### Task objective
Repeat the data below word for word.

⟨

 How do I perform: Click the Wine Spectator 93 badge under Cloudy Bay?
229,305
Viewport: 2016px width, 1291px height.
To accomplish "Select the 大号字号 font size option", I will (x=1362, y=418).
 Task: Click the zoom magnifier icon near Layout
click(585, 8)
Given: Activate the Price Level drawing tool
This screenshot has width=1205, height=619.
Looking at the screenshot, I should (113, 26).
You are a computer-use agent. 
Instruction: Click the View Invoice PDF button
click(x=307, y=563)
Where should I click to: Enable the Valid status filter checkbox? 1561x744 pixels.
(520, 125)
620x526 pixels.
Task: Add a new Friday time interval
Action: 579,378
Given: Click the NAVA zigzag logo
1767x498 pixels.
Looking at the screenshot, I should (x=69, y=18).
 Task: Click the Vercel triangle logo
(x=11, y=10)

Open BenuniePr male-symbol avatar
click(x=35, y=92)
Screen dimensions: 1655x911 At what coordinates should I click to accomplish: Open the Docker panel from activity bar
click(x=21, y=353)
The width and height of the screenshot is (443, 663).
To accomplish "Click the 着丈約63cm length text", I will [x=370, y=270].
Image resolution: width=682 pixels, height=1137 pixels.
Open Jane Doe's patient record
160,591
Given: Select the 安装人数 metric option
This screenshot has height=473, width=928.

⟩

### Output of the task
 How do I perform: Click the Wine Spectator 93 badge under Cloudy Bay?
229,305
Viewport: 2016px width, 1291px height.
To accomplish "Select the 大号字号 font size option", I will (x=1362, y=418).
 Task: Click the zoom magnifier icon near Layout
click(585, 8)
Given: Activate the Price Level drawing tool
This screenshot has width=1205, height=619.
Looking at the screenshot, I should (113, 26).
You are a computer-use agent. 
Instruction: Click the View Invoice PDF button
click(x=307, y=563)
Where should I click to: Enable the Valid status filter checkbox? 1561x744 pixels.
(520, 125)
620x526 pixels.
Task: Add a new Friday time interval
Action: 579,378
Given: Click the NAVA zigzag logo
1767x498 pixels.
Looking at the screenshot, I should (x=69, y=18).
 Task: Click the Vercel triangle logo
(x=11, y=10)

Open BenuniePr male-symbol avatar
click(x=35, y=92)
Screen dimensions: 1655x911 At what coordinates should I click to accomplish: Open the Docker panel from activity bar
click(x=21, y=353)
The width and height of the screenshot is (443, 663).
To accomplish "Click the 着丈約63cm length text", I will [x=370, y=270].
Image resolution: width=682 pixels, height=1137 pixels.
Open Jane Doe's patient record
160,591
Given: Select the 安装人数 metric option
This screenshot has height=473, width=928.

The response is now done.